PAGE TEXT.
SYDNEY/LONDON, Jan 16 (Reuters) – Shares firmed on Monday as optimism over corporate earnings and China’s reopening offset concerns the Bank of Japan (BOJ) might temper its super-sized stimulus policy at a pivotal meeting this week, while a holiday in U.S. markets made for thin trading.

The yen climbed to its highest since May after rumours swirled the BOJ might hold an emergency meeting on Monday as it struggles to defend its new yield ceiling in the face of massive selling. read more

That had local markets in an anxious mood, and Japan’s Nikkei (.N225) slipped 1.3% to a two-week low.

Yet MSCI’s broadest index of Asia-Pacific shares outside Japan (.MIAPJ0000PUS) added 0.27%, with hopes for a speedy Chinese reopening giving it a gain of 4.2% last week.

And European shares opened positively with the STOXX 600 (.STOXX) up 0.1% by 0850 GMT driven by healthcare stocks (.SXDP) which gained 0.6%.

Britain’s benchmark FTSE index (.FTSE) edged close to the record high of 7903.50 it hit in 2018, with banks and life insurance companies among the top gainers.

Earnings season gathers steam this week with Goldman Sachs (GS.N), Morgan Stanley (MS.N) and Netflix (NFLX.O) among those reporting.

World leaders, policy makers and top corporate chiefs will be attending the World Economic Forum in Davos, and there are a host of central bankers speaking, including no fewer than nine members of the U.S. Federal Reserve.

The BOJ’s official two-day meeting ends on Wednesday and speculation is rife it will make changes to its yield curve control (YCC) policy given the market has pushed 10-year yields above its new ceiling of 0.5%. read more

The BOJ bought almost 5 trillion yen ($39.12 billion) of bonds on Friday in its largest daily operation on record, yet 10-year yields still ended the session up at 0.51%.

Early on Monday, the bank offered to buy another 1.3 trillion yen of JGBs, but the yield stuck at 0.51%.

“There is still some possibility that market pressure will force the BOJ to further adjust or exit the YCC,” JPMorgan analysts said in a note. “We can’t ignore this possibility, but at this stage we do not consider it a main scenario.”

RECORDED DATA.
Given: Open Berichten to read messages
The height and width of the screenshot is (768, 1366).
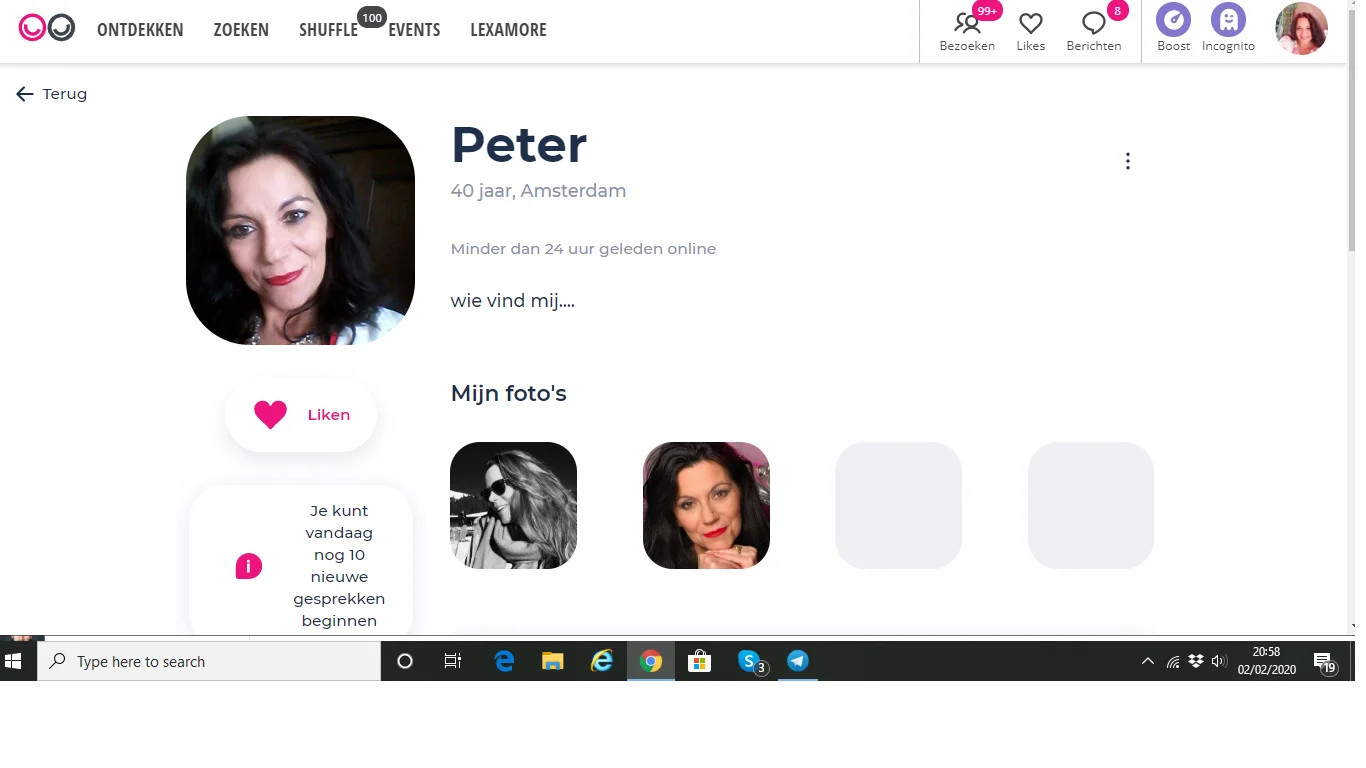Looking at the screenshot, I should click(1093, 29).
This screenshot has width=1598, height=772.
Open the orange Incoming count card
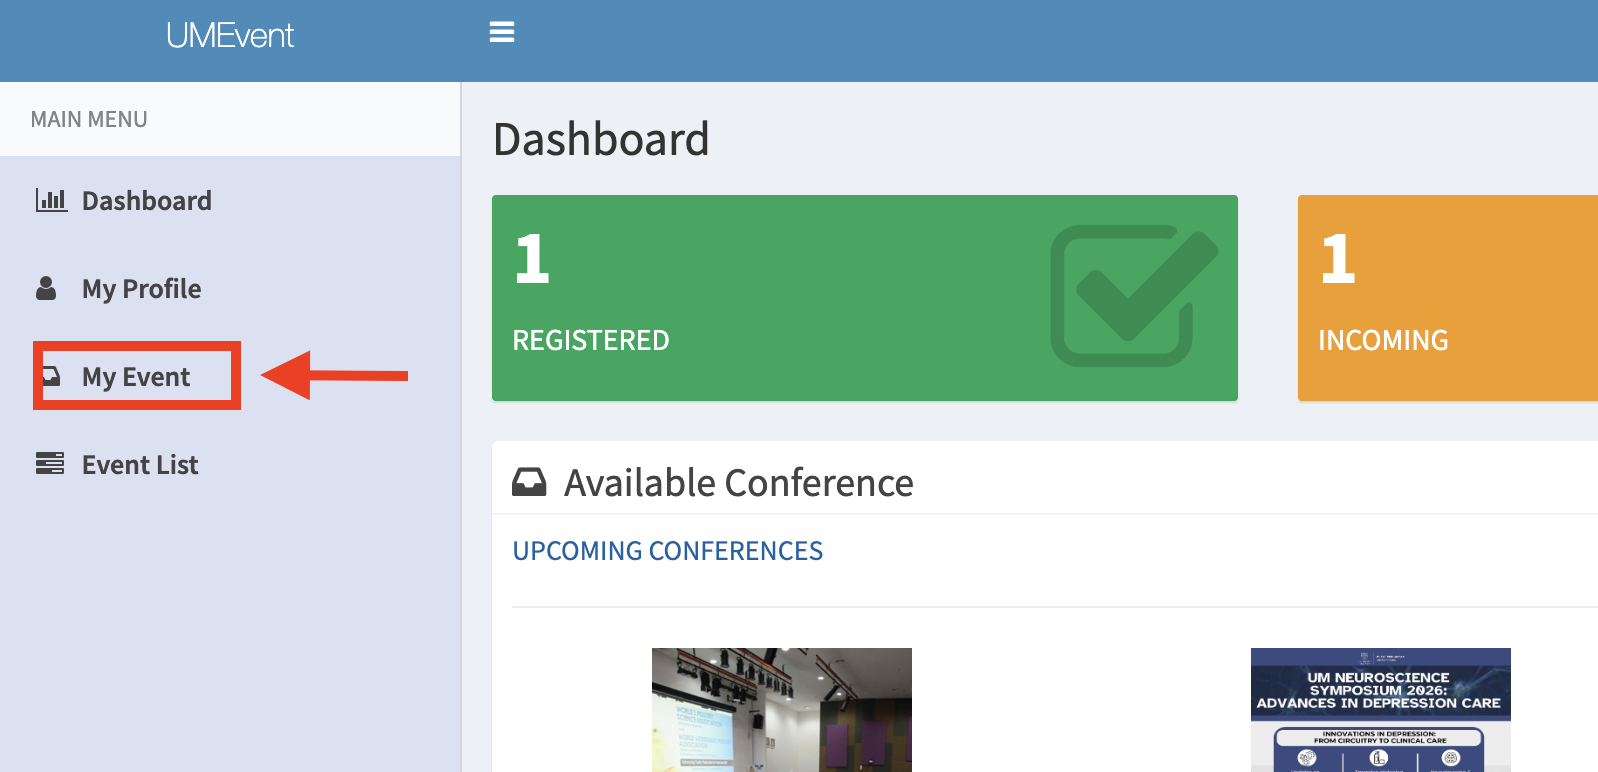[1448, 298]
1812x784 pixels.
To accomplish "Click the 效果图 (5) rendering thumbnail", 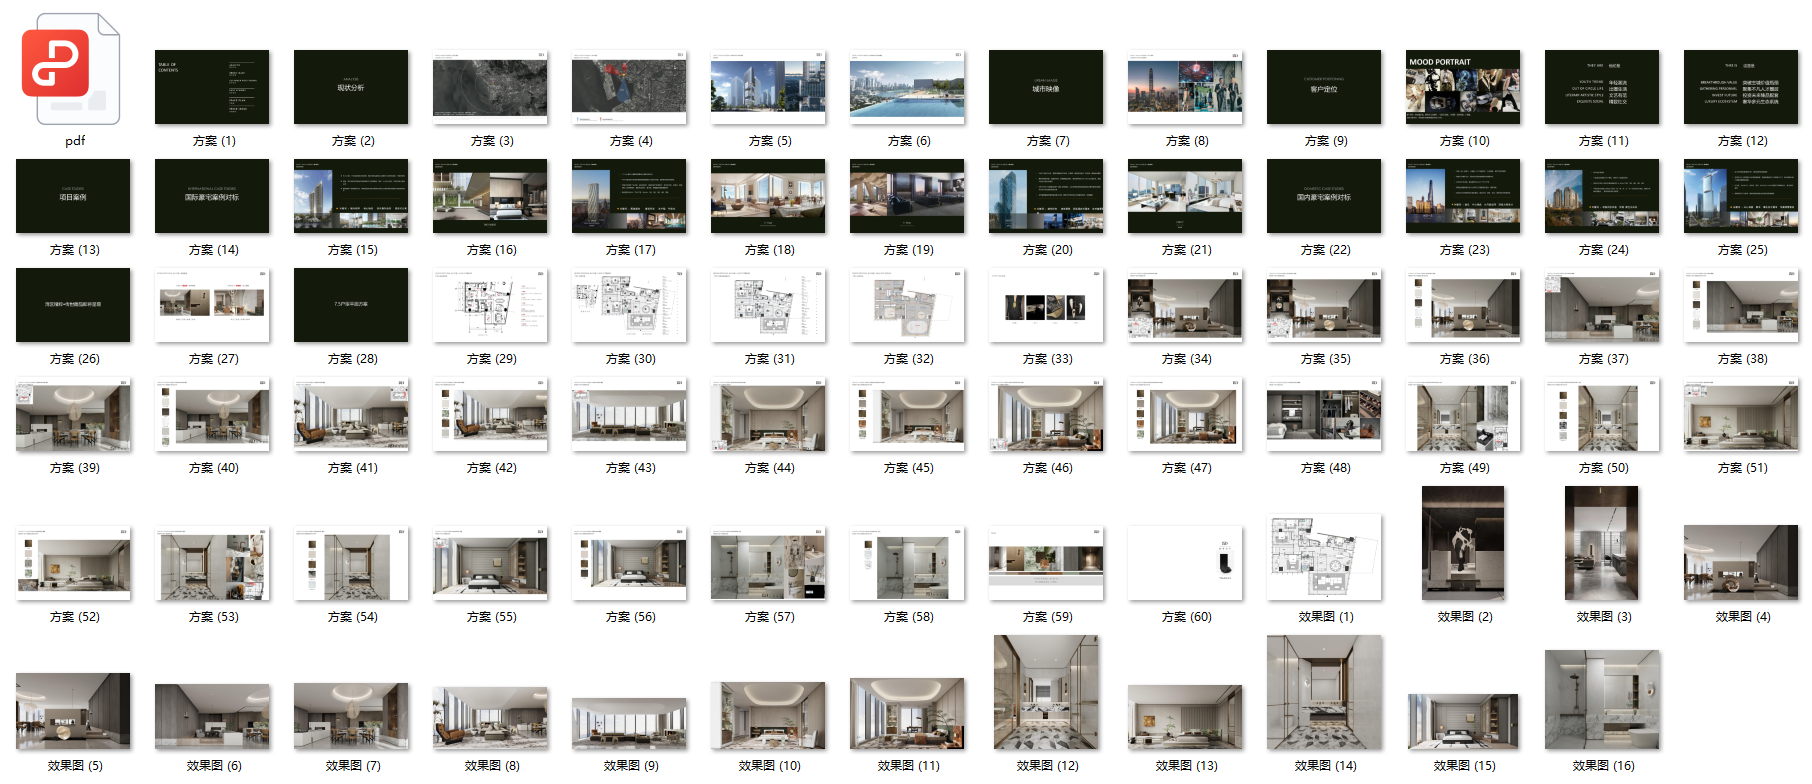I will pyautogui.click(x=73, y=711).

---

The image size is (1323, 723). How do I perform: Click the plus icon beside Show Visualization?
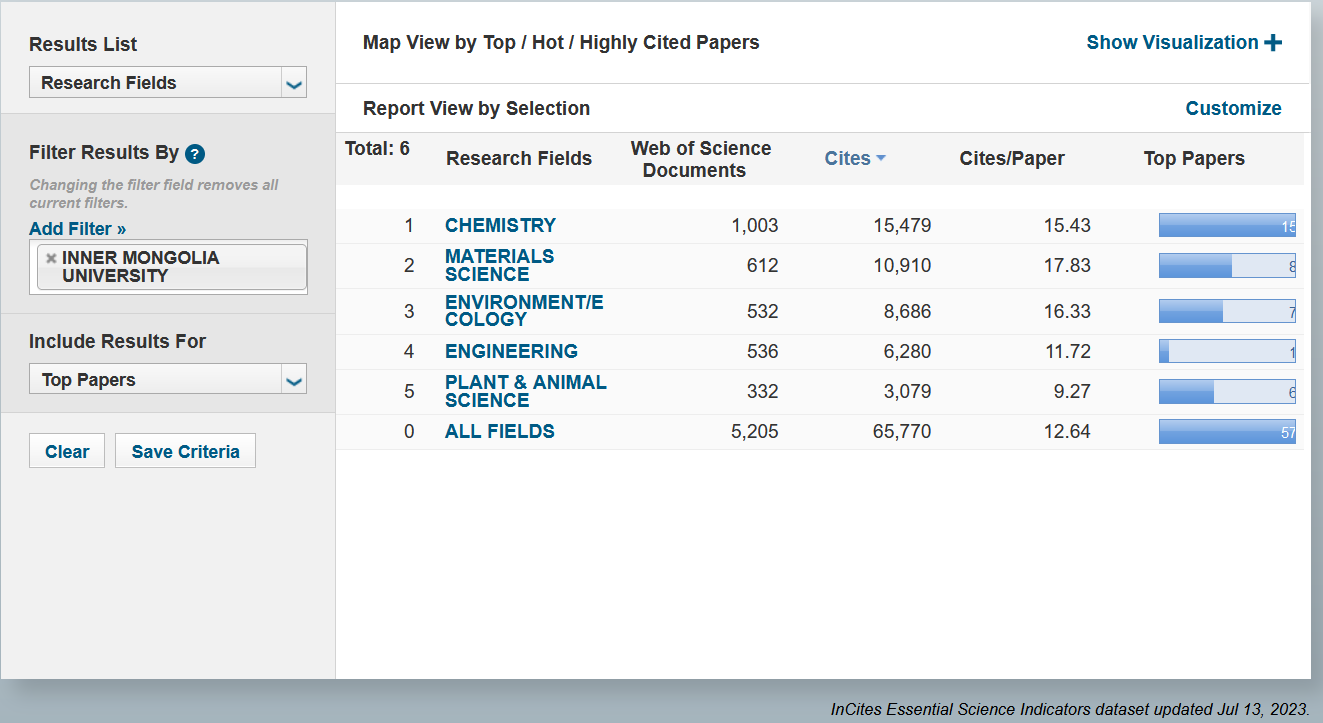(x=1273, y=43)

PROBLEM SET.
A. In the market report on shares and the Bank of Japan, how much in bonds did the BOJ buy on Friday?
B. Continue the market report on shares and the Bank of Japan from where it ends.

ANSWERS FOR THE TASKS.
A. Almost 5 trillion yen ($39.12 billion).

B.
“Although domestic demand has started to recover and inflation continues to rise, the economy is not heating up to the extent that a sharp rise in interest rates and potential risk of large yen appreciation can be tolerated,” they added.

THE YEN UN-ANCHORED

The BOJ’s uber-easy policy has acted as a sort of anchor for yields globally, while dragging down the yen. Were it to abandon the policy, it would put upward pressure on yields across developed markets and most likely see the yen surge.

The dollar has been undermined by falling U.S. bond yields as investors wager the Federal Reserve can be less aggressive in raising rates given inflation has clearly turned the corner.

The Japanese yen rose to a more than seven-month peak against the dollar on Monday, as market sentiment was dominated by expectations that the BOJ would make further tweaks to, or fully abandon, its yield control policy.

The yen jumped roughly 0.5% to a high of 127.215 per dollar, before easing to 128.6 by 0915 GMT.

The dollar index, which measures the U.S. unit against a basket of major currencies, recovered from a 7-month low touched earlier in the session to be at 102.6 .

Futures now imply almost no chance the Fed will raise rates by half a point in February, with a quarter-point move seen as a 94% probability.

Yields on 10-year Treasuries are down at 3.498%, having fallen 6 basis points last week, close to its December trough, and major chart target of 3.402%.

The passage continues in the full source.